那一片高不及膝的野草,我未经请示便踏过它们的地盘,中途还坐下歇息压倒了许多;它们也没得商量就把“儿女”托付到我的身上,无问西东任由我带离故土。这是些麦粒大小的灰绿色种子,全身呲立着小爪子一样的卷曲刺毛,一经触及,便迫不及待攀上我的鞋袜衣裤,密密麻麻,仿佛我身上长满了虱子。行走时,小爪子若有若无地,在我的脚踝、腿部、腰间抓挠一下,刺得皮肤微微辣、酥酥痒。这种感觉惹不恼人,却实实在在提醒着我:它们正与我亲密接触,我有义务在乎它们的存在。
种子会粘布料和毛发的植物,当地人统称“粘黏草”。这该是乳名、别名、诨名。自然界中“粘黏草”无数,鬼针草是也,苍耳子是也,土牛膝是也……附着在我身上的,就只一种,它们应该有专属的姓氏,有正儿八经的学名。于是我把摘下来的种子聚拢成堆,手机拍照选择智能识图。可笑“智能”出来的是矮墩墩肥胖胖的多肉植物,完全牛头不对马嘴。只好把问题抛给无所不知的“度娘”,输入“果实会粘衣服的植物有哪些”。数条答案中,一个独特的名字抓住了我的眼球——窃衣。点击开来与实物对照,有图有真相,描述高度吻合,是它,是它,就是它!

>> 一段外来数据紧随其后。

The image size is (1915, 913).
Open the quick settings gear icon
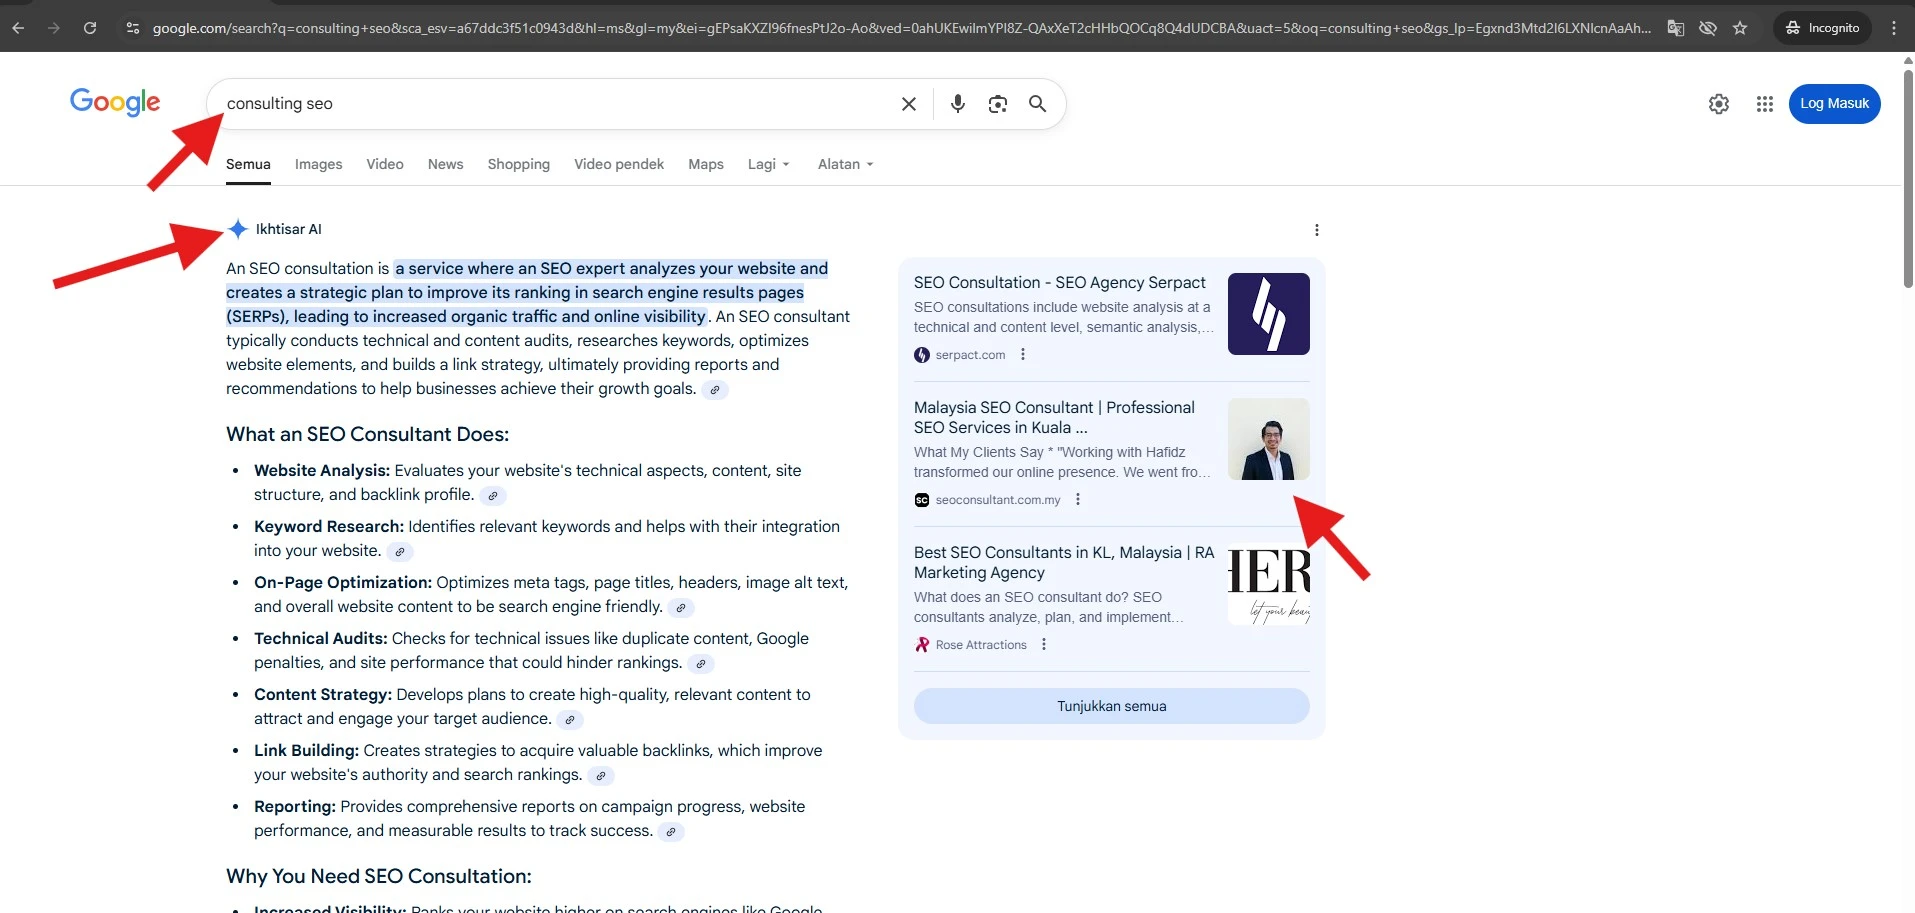pos(1719,103)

窃衣,为伞形科窃衣属一年生或多年生草本植物,味苦、辛,性平,有小毒;具有活血消肿、收敛杀虫等功效,可用于慢性腹泻、蛔虫病、痈疮溃疡等。它是野草,也是一味中药。
窃衣?窃衣!怎么会有如此调皮的名字?!念着念着,不觉会心一笑,欢喜油然而生。它能让你联想到的,不是黏糊劲十足的草籽,也不是病菌杀手苦口良药,而是淘气的小哪咤,那么地能闹腾,那么地天不怕地不怕。就不担心,我把它们撒向河流淹没,或付之火海焚尽?
脱了鞋袜,拉扯着衣裤慢慢翻找。这些已成熟风干的“小刺猬”,体形长圆,身有纵棱,灰白中带着浅淡的绿。经过我的手,很多绒毛、弯勾已留在衣服上。青白色肌肤裸露出来,多了温顺与乖巧,少了张牙舞爪和凛冽。

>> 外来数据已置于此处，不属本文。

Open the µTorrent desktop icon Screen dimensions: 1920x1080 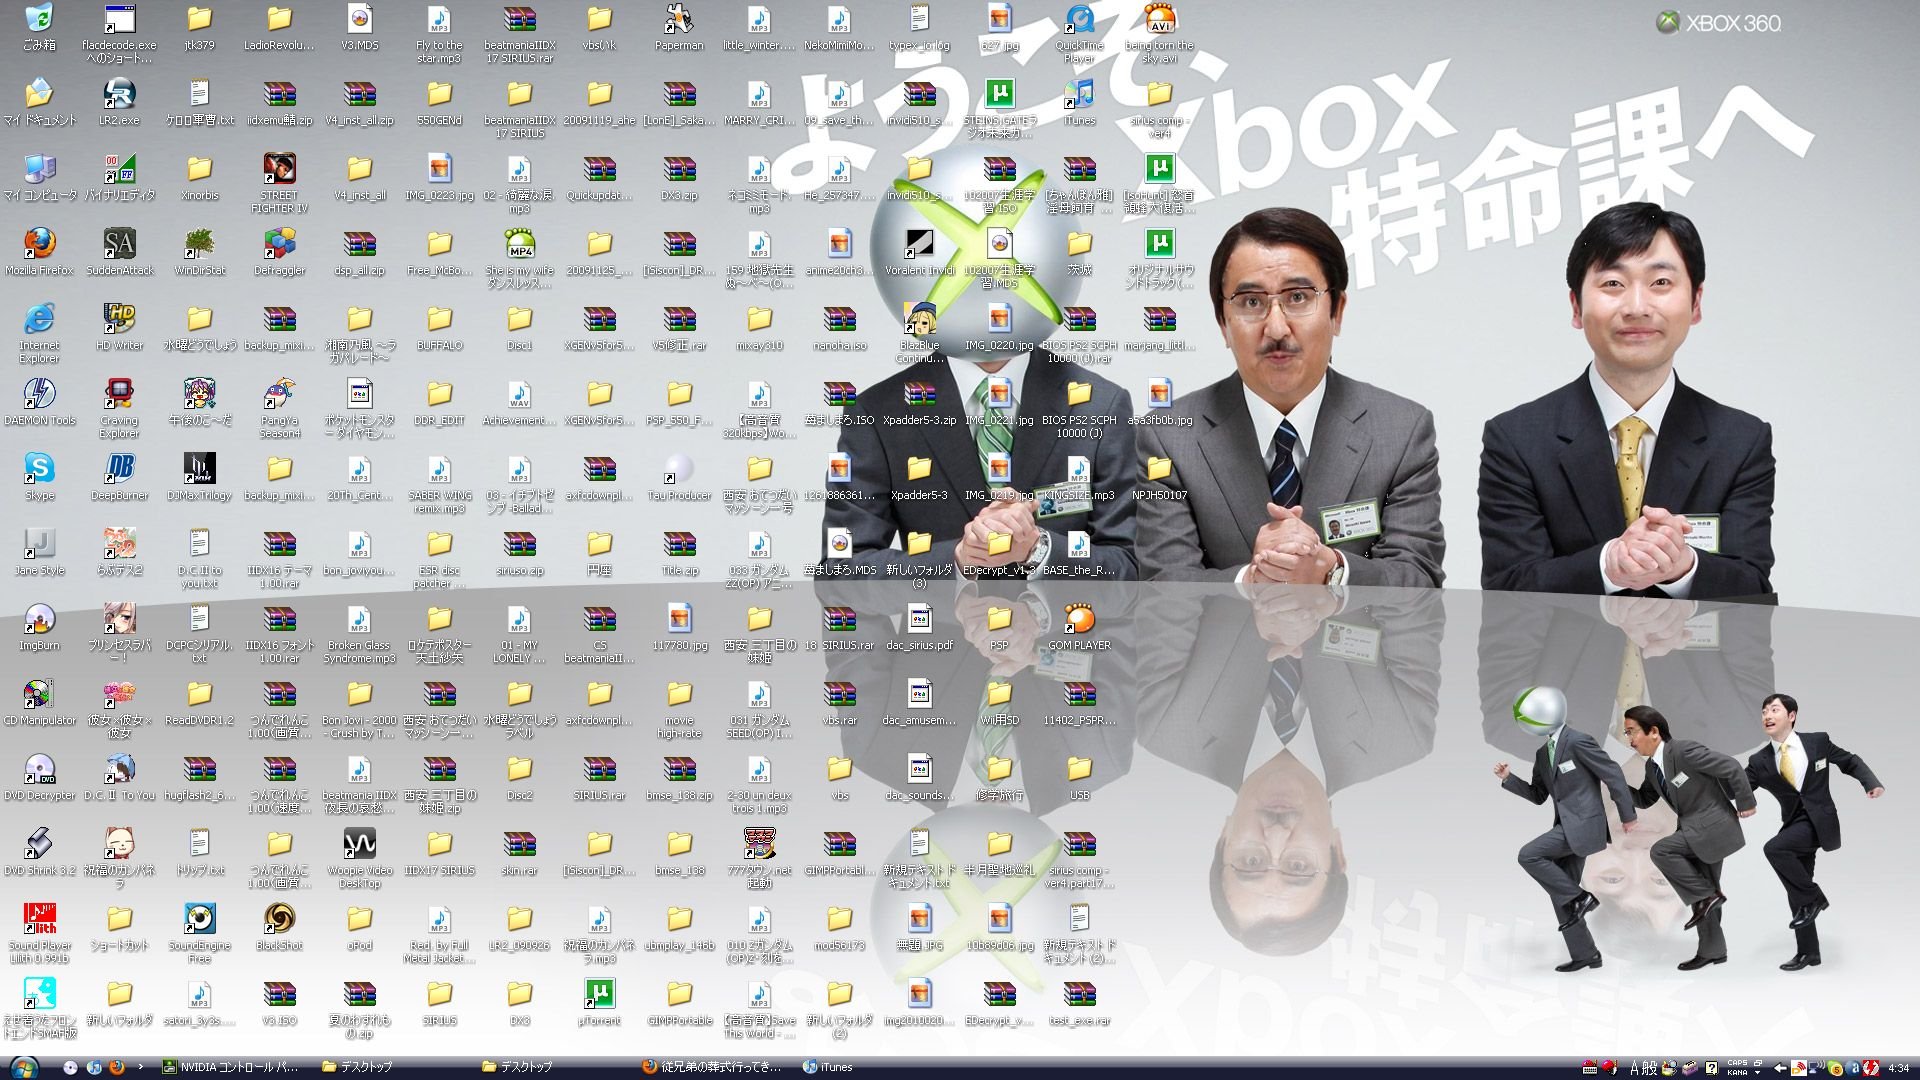coord(599,995)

不禁对“粘黏草”产生了怜悯,为它们感到一丝丝的不公。分明是衣服侵袭了它们的领地,带走了它们的骨肉,反过来还诬陷它们窃了衣服,岂有此理?天理何在?况且,带走也就带走吧,为何又不“执子之手与子偕老”,中途来个断然抛弃、决绝撇清?!
草们倒也乐观,年复一年,在四季轮回中该发芽发芽,该开花开花,该结籽结籽。也许它们在想:窃衣就窃衣呗,名字只是个符号而已,丑也好美也罢,都说明不了本质与内核。何况,世间之事多繁杂,黑白可以混淆,晨昏可以颠倒,又有多少情和理,能够讲得清辩得明呢。

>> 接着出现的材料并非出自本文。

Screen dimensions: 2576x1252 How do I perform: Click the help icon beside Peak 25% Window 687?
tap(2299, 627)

初到青杠林,让我震惊的是一整坡石头,以及石头缝里长出的小萝卜。
从低处往上看,石坡像极一张铺挂开来的满是破洞的大幕,窝窝眼眼,坑坑洼洼,千疮百孔。就在这数不清的盘口、碗口大小的窝、眼、坑、洼里,萝卜见缝插针,斑斑驳驳,绿了一整坡。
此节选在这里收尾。